(Collected data)
◇ ◇ ◇ ◇

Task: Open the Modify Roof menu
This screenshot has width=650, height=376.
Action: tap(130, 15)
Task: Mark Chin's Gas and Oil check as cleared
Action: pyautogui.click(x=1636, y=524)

◇ ◇ ◇ ◇

## PROMPT:
Without changing a word, print all of the entries above.

## RESULT FOR THIS TASK:
Task: Open the Modify Roof menu
This screenshot has width=650, height=376.
Action: tap(130, 15)
Task: Mark Chin's Gas and Oil check as cleared
Action: pyautogui.click(x=1636, y=524)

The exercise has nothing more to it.